In [11]:
import json
import pandas as pd
import numpy as np
from torch_geometric.data import Data
import torch
import torch.nn as nn
import torch_geometric.nn as pyg_nn
from datetime import datetime, timedelta
import os

# 设置训练日期范围
start_date = datetime(2020, 9, 1)
end_date = datetime(2020, 12, 1)  # 先训练十天

# 文件路径
json_file_path = "ticker_train_data.json"
xlsx_file_path = "train_stock_data.xlsx"
output_file_path = "GraphAutoencoderoutput_data.xlsx"

# 读取 JSON 文件数据
with open(json_file_path, 'r') as f:
    json_data = json.load(f)

# 读取 Excel 文件数据
df_excel = pd.read_excel(xlsx_file_path)

# 定义图自编码器模型
class GraphAutoencoder(nn.Module):
    def __init__(self, input_dim, hidden_dim, embedding_dim, num_nodes):
        super(GraphAutoencoder, self).__init__()
        self.num_nodes = num_nodes
        # 编码器
        self.gc1 = pyg_nn.GCNConv(input_dim, hidden_dim)
        self.gc2 = pyg_nn.GCNConv(hidden_dim, embedding_dim)
        # 解码器
        self.gc3 = pyg_nn.GCNConv(embedding_dim, hidden_dim)
        self.fc = nn.Linear(hidden_dim, num_nodes)  # 添加全连接层，输出维度为 num_nodes

    def forward(self, x, edge_index):
        # 编码
        x = torch.relu(self.gc1(x, edge_index))
        embedding = self.gc2(x, edge_index)
        # 解码
        x = torch.relu(self.gc3(embedding, edge_index))
        x = self.fc(x)  # 使用全连接层将每个节点的特征映射到 num_nodes 维度
        reconstructed_adj = torch.sigmoid(x @ x.T)  # 计算重建的邻接矩阵
        return embedding, reconstructed_adj

# 主处理流程
all_dates_data = []
current_date = start_date

while current_date <= end_date:
    date_str = current_date.strftime("%Y-%m-%d")
    print(f"Processing date: {date_str}")

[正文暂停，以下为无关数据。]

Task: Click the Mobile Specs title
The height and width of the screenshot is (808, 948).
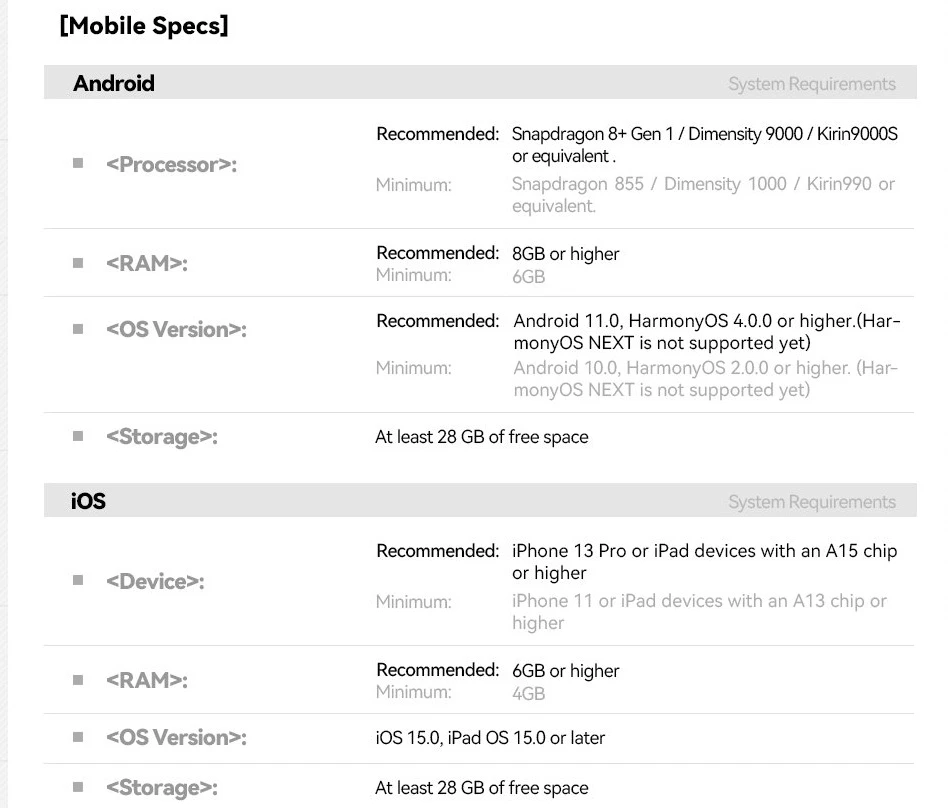Action: pyautogui.click(x=144, y=26)
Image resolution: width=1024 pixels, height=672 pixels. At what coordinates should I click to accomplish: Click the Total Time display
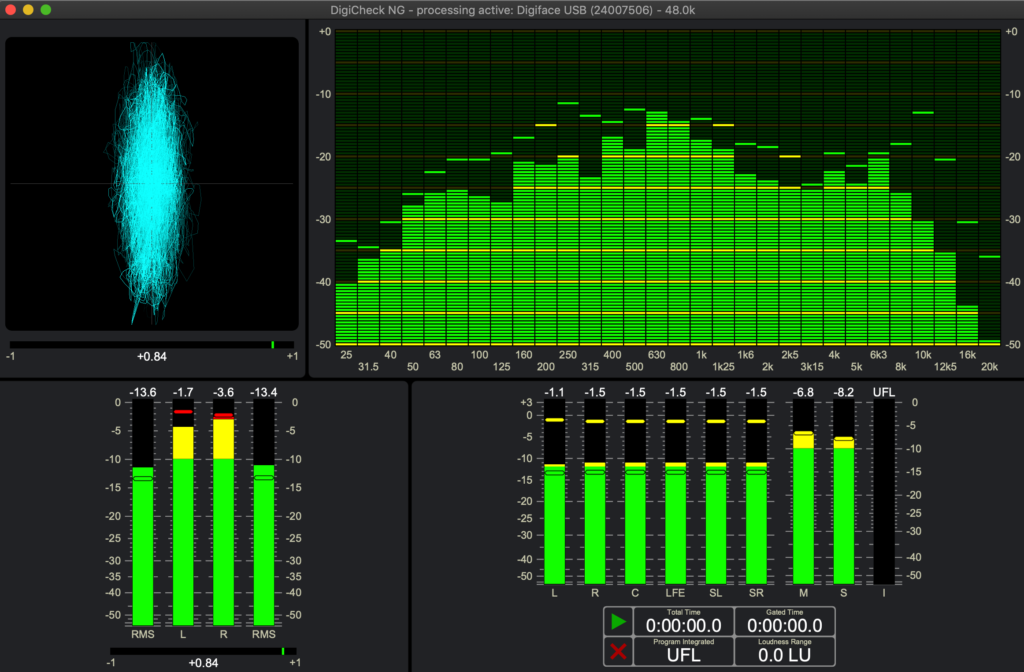[x=684, y=621]
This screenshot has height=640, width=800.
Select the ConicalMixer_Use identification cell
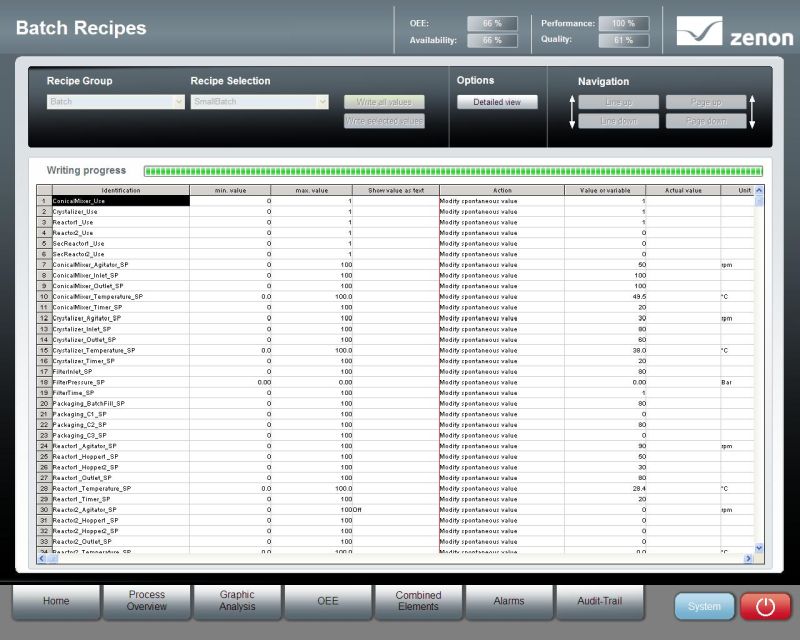[120, 201]
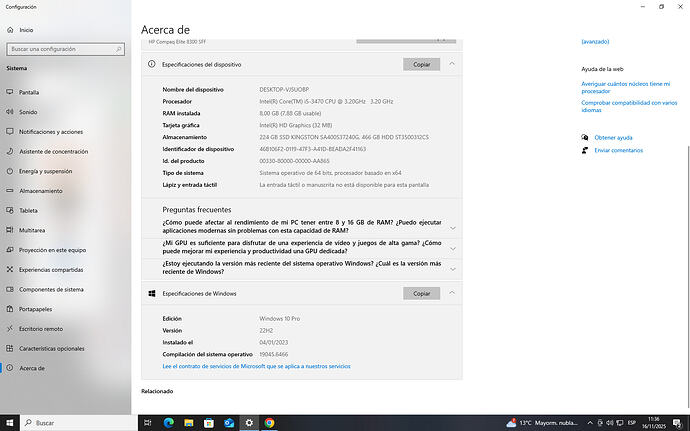This screenshot has width=690, height=431.
Task: Collapse Especificaciones de Windows section
Action: (452, 293)
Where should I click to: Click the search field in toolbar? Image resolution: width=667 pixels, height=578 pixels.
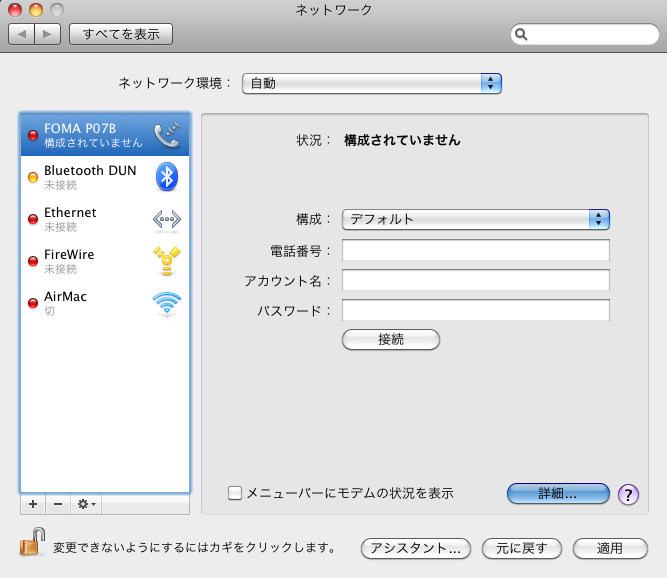pyautogui.click(x=583, y=34)
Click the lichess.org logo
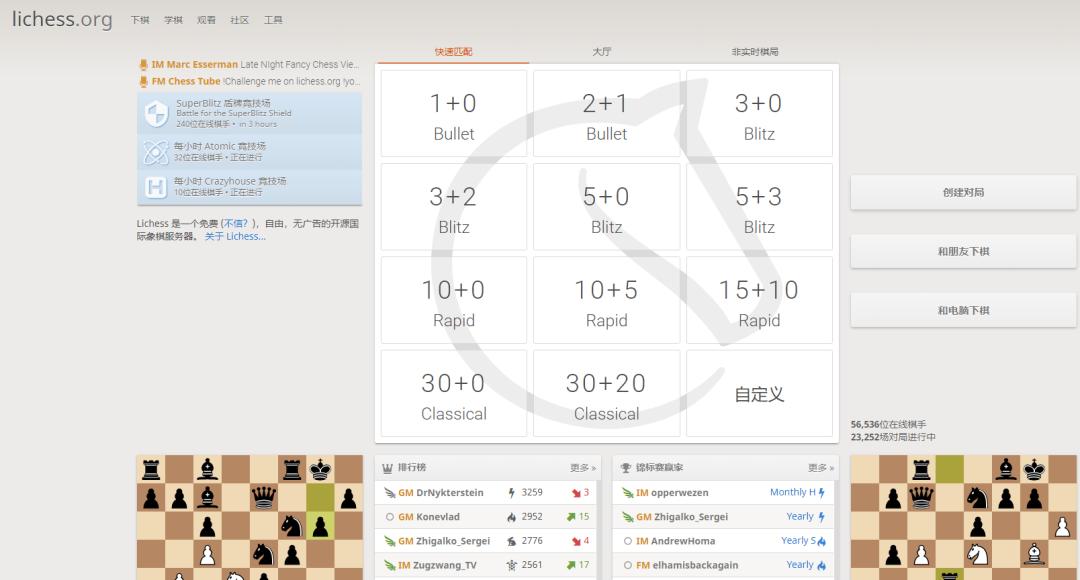1080x580 pixels. pyautogui.click(x=62, y=19)
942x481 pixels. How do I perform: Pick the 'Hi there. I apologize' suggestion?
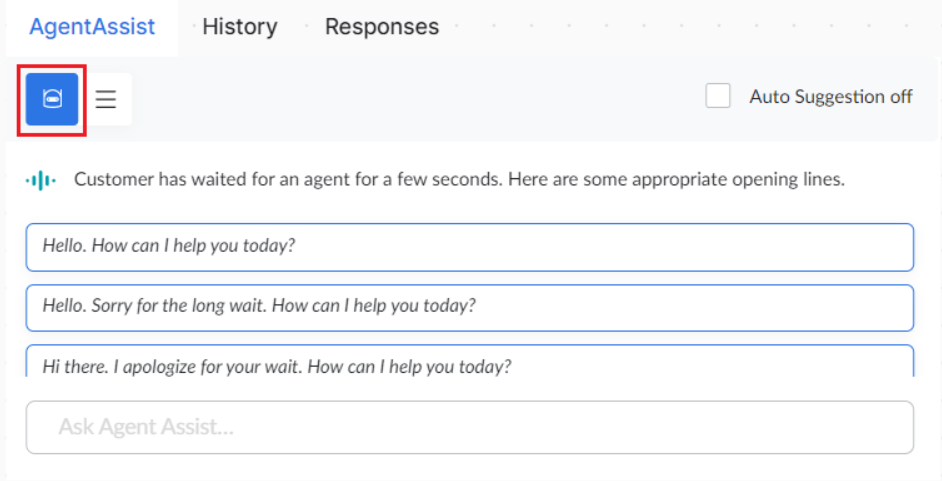pyautogui.click(x=469, y=362)
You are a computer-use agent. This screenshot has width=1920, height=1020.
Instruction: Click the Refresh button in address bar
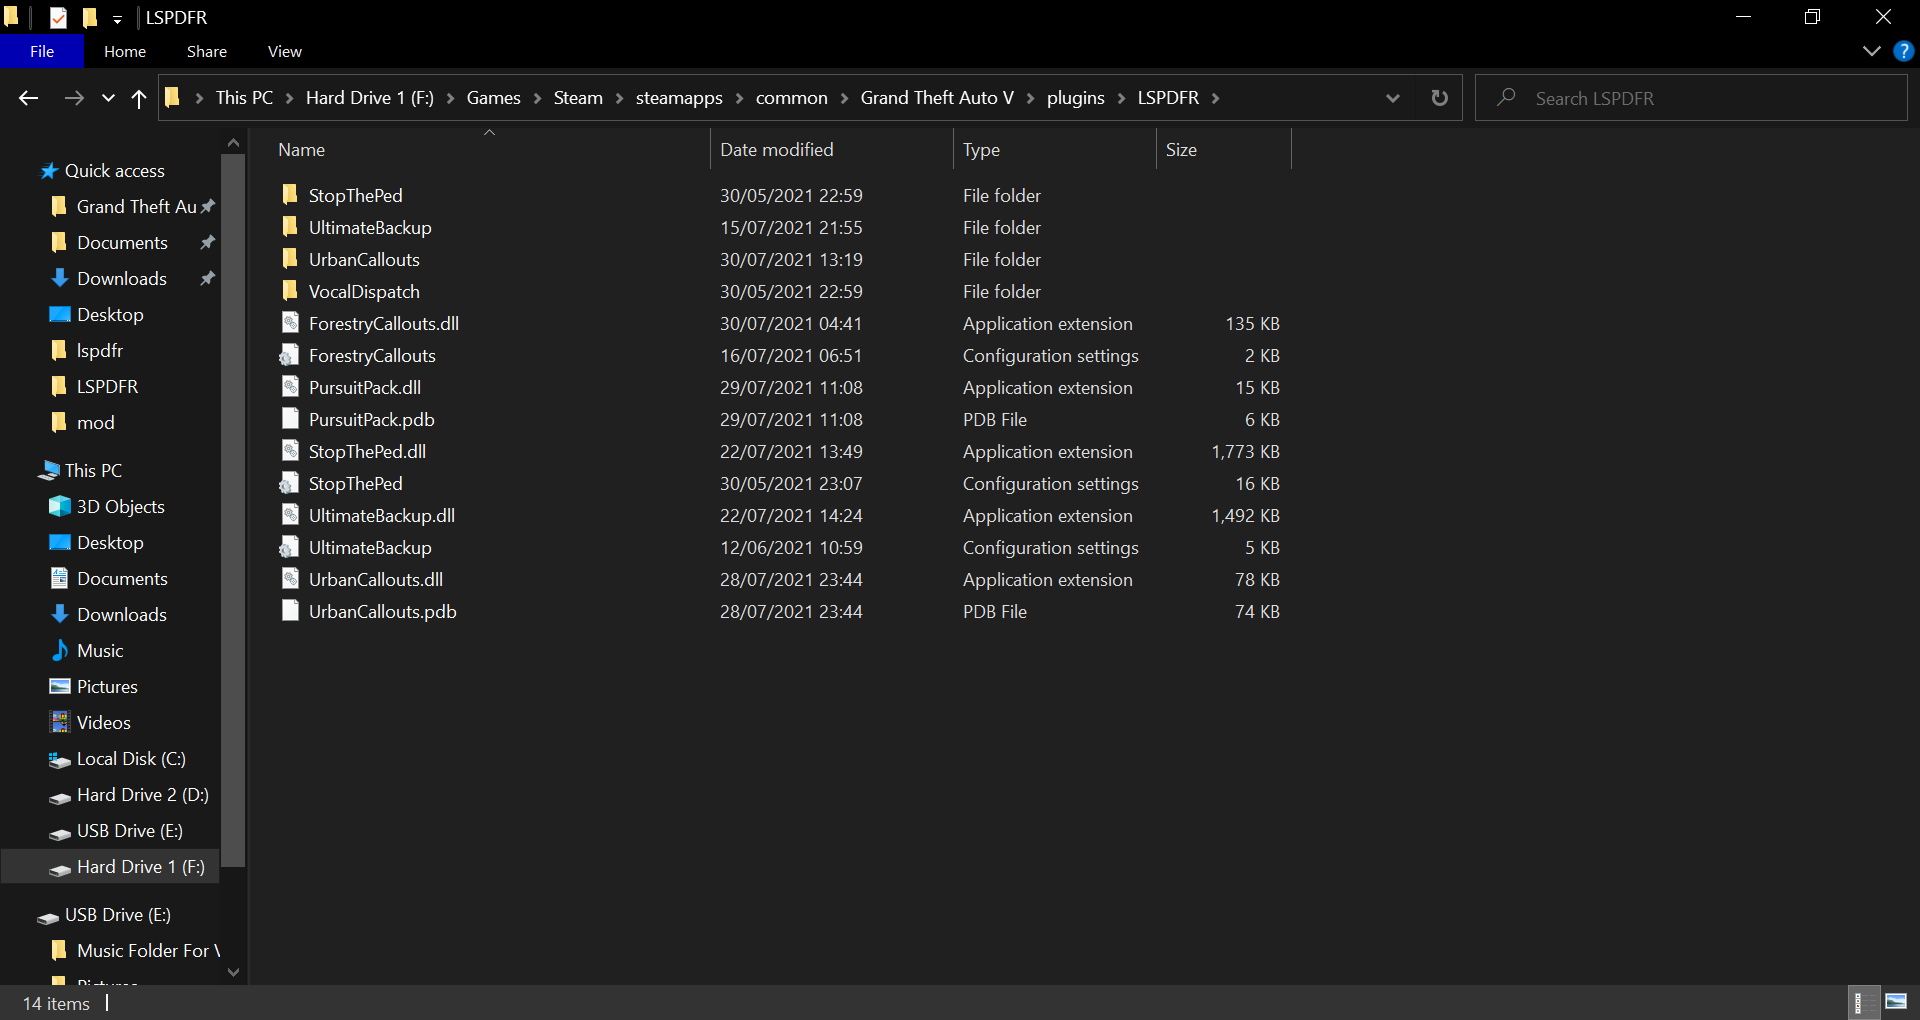click(x=1439, y=98)
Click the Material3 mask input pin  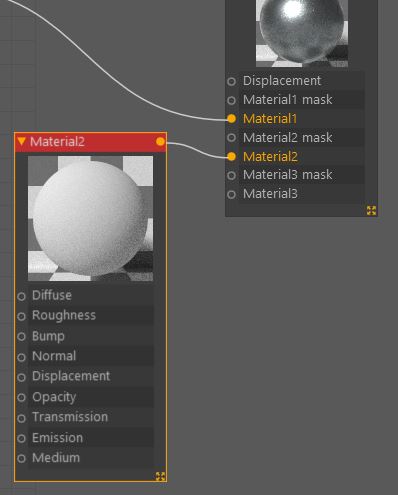point(232,175)
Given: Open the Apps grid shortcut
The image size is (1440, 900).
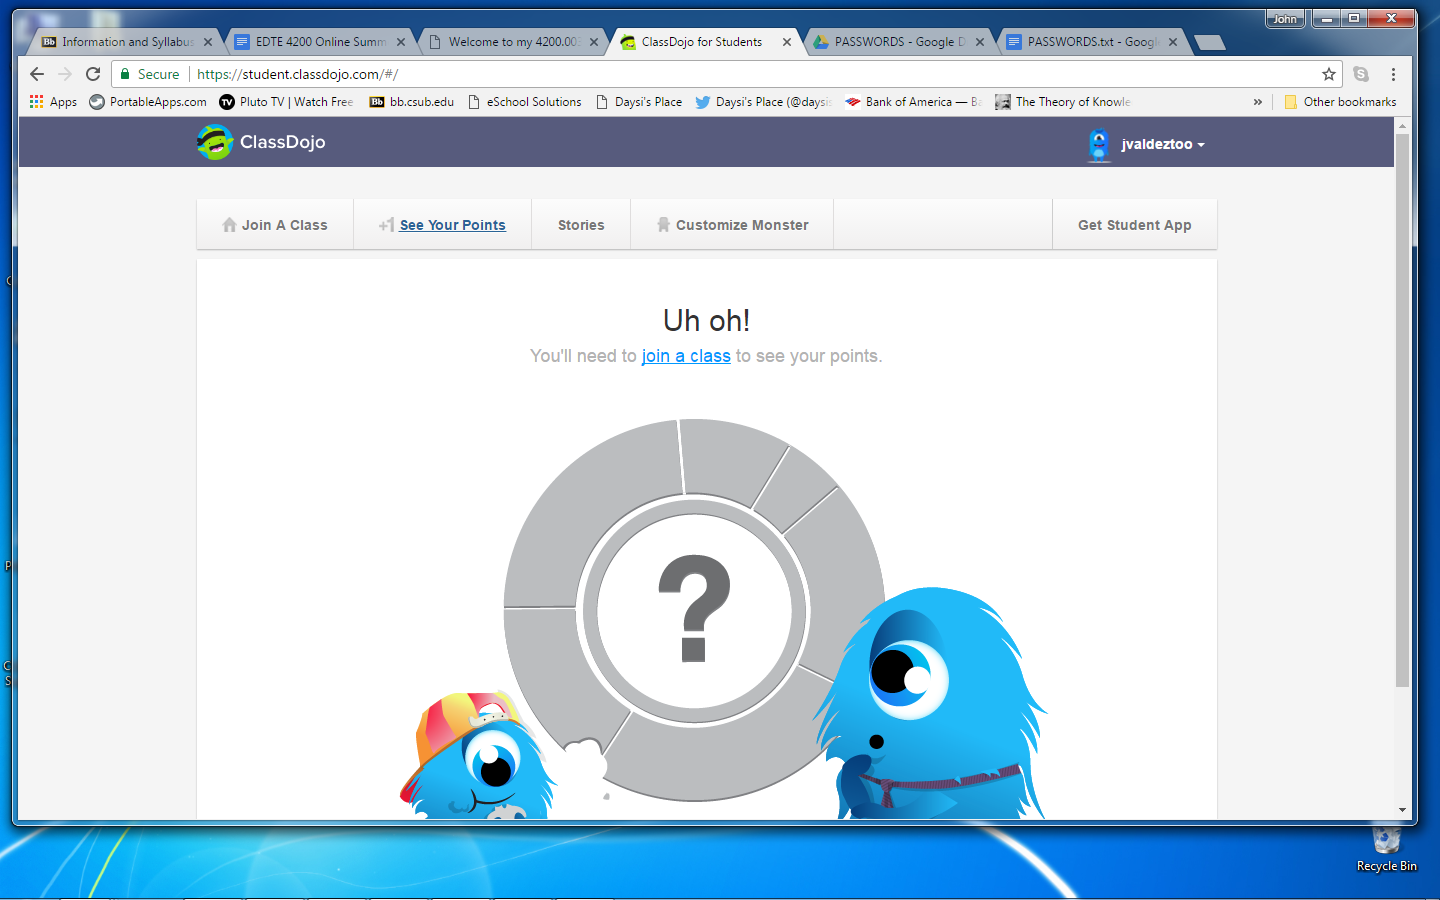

    # 检查当前日期在 JSON 数据中是否存在
    date_data = None
    for item in json_data:
        if item.get("Date") == date_str:
            date_data = item
            break

    if date_data:
        # 构建图数据
        companies_info = date_data.get("Affected Companies", {})
        companies = list(companies_info.keys())
        num_nodes = len(companies)
        company_to_idx = {company: idx for idx, company in enumerate(companies)}

        # 构建节点特征（negative: [1,0,0], positive: [0,1,0], neutral: [0,0,1]）
        x = []
        for company in companies:
            sentiment = companies_info[company]
            if sentiment == "negative":
                x.append([1, 0, 0])
            elif sentiment == "positive":
                x.append([0, 1, 0])
            else:  # neutral
                x.append([0, 0, 1])
        x = torch.tensor(x, dtype=torch.float)

        # 构建边（全连接图）
        edge_index = []
        for i in range(num_nodes):
            for j in range(num_nodes):
                if i != j:
                    edge_index.append([i, j])
        edge_index = torch.tensor(edge_index, dtype=torch.long).t().contiguous()

        # 构建邻接矩阵（作为目标）
        adj_matrix = torch.zeros((num_nodes, num_nodes))
        for i in range(num_nodes):
            for j in range(num_nodes):
                if i != j:
                    adj_matrix[i][j] = 1.0  # 假设所有边都存在，权重为 1.0

        # 初始化模型、优化器等
        model = GraphAutoencoder(input_dim=3, hidden_dim=16, embedding_dim=32, num_nodes=num_nodes)
        optimizer = torch.optim.Adam(model.parameters(), lr=0.01)
        criterion = nn.MSELoss()  # 使用均方误差损失函数

        # 训练图自编码器模型
        model.train()
        optimizer.zero_grad()
        embedding, reconstructed_adj = model(x, edge_index)
        loss = criterion(reconstructed_adj, adj_matrix)  # 计算重建损失
        loss.backward()
        optimizer.step()

        # 获取节点特征向量（32 维嵌入）
        node_features = embedding.detach().numpy()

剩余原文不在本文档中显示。